今日は仕事を少し離れて自己研鑽のためのお勉強。某大学主催の公開講座「トーンマイスターワークショップ」に参加させて頂くチャンスに恵まれました。主催大学の学生さんに加え東京~大阪までのプロ,セミプロの皆さんが受講される中に混ぜて頂いた形です。

講師はドイツ・ベルリンより来日したトーンマイスター、
Florian B. Schmidt氏とAki Matusch氏。トーンマイスターという呼称はご存じの方もおられると思いますが、1949年よりドイツの音楽大学ではじまった録音・音響技術と音楽的知識・センスをもった「音に関するマスター = トーン マイスター」を養成するトーンマイスターコースを修了した人にだけ与えられるもの。その教育は、音楽収録や中継において「より芸術的な音楽の伝達」を行うために録音・音響技術のみではなく
演奏や音楽理論をはじめ管弦楽法,総譜演奏,演奏解釈批評など演奏家と同等以上のスキルを身につける必要があるプロフェッショナルです。
今日はクラシック音楽のレコーディングがどのように行われているか、実際のプロセスを見学させて頂きながら解説を受けられるという贅沢なもの。コンテンツは
・セッションレコーディングの方法とその哲学
・録音事例の紹介
・マイキングと機材について 無指向性 A-B Stereoと XY・MS・ORTFの違いについて
・セッションレコーディングとディレクションについて
・実際のセッションレコーディング
・エディティング、マスタリングについて
という専門的なものでしたが、良い音とは何か?という点においてオーディオにも共通するテーマだったと感じています。

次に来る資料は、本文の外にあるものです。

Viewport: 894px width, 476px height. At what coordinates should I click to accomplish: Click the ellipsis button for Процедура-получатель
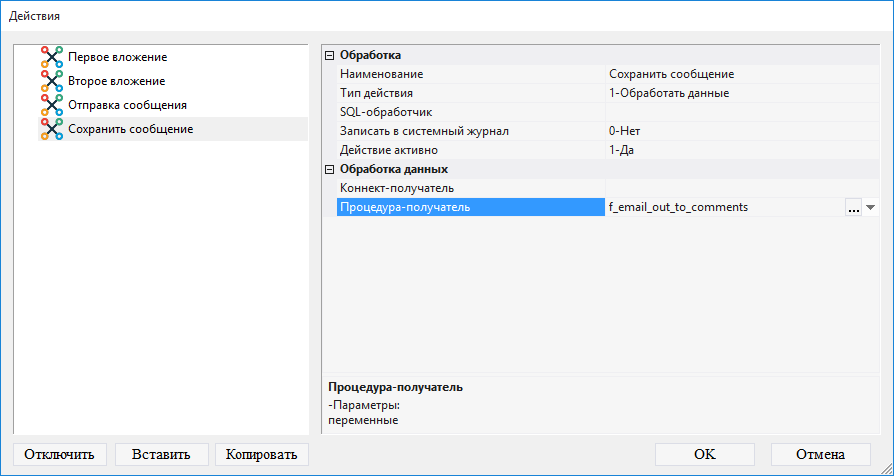(x=853, y=207)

ホールのホワイエ(ロビー)が今日のコントロールルーム兼セミナー会場。レコーディングの基礎理論を学んだあと実際にマイキングをしてセットアップを決めていきます。

フローリアンさんのマイキング。無造作にセッティングしているようで位置,距離,角度…すべてに理由がありノウハウが込められてます。

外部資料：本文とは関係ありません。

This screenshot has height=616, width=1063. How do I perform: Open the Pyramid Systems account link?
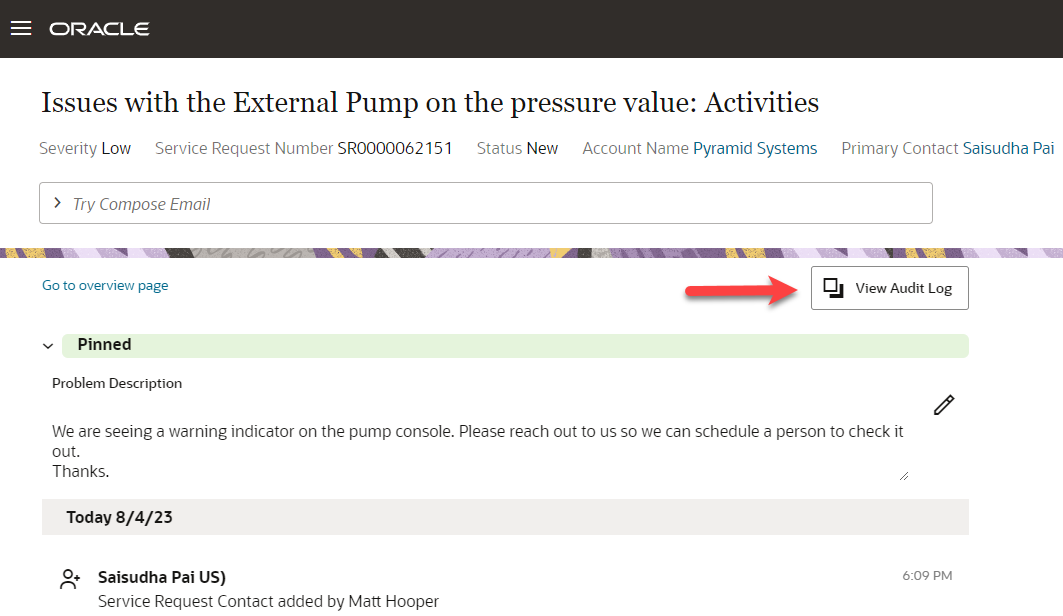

幾つかの変更を経て決まったセッティングダイヤグラム。

マイクプリは
RME。プレイバック系もRMEで統一されていました。

今日はアコースティックギターのレコーディングでセッション1はソロ。セッション2はデュオです。

今日一番驚いたのはトーンマイスターという仕事が単に
音だけでなく深く音楽そのものに関与していること。言い換えればレコーディング技術だけでなく作曲家の意図,演奏家の表現…その全てを高度に融合させるのがトーンマイスターという存在であることに気付いた次第です。時に演奏者にインスピレーションを与えるような発言を通じて演奏そのものにコミットしている様は或る種痛快でした。

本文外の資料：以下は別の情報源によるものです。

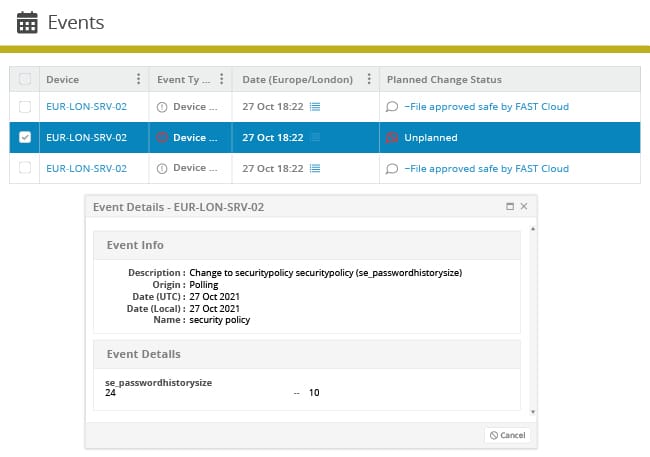650x457 pixels.
Task: Open details list icon for first row
Action: (x=315, y=107)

演奏を聴きながらスコアにリマークを入れて後のエディット時に活用します。

これがフローリアンさんのスコア。リマークがビッシリ!
録音技術(アンプでいえば回路設計)の先にある音楽性の大切さ。レコーディングエンジニアリングが決して演奏会場の音そのものを録るだけの仕事ではなく、オーディオ開発と同じ人間臭い仕事(=自分の中の”良い音”のイメージを具現化する意味においては同じ)なんだと感じた今日でした。伺うことが出来て本当によかったです。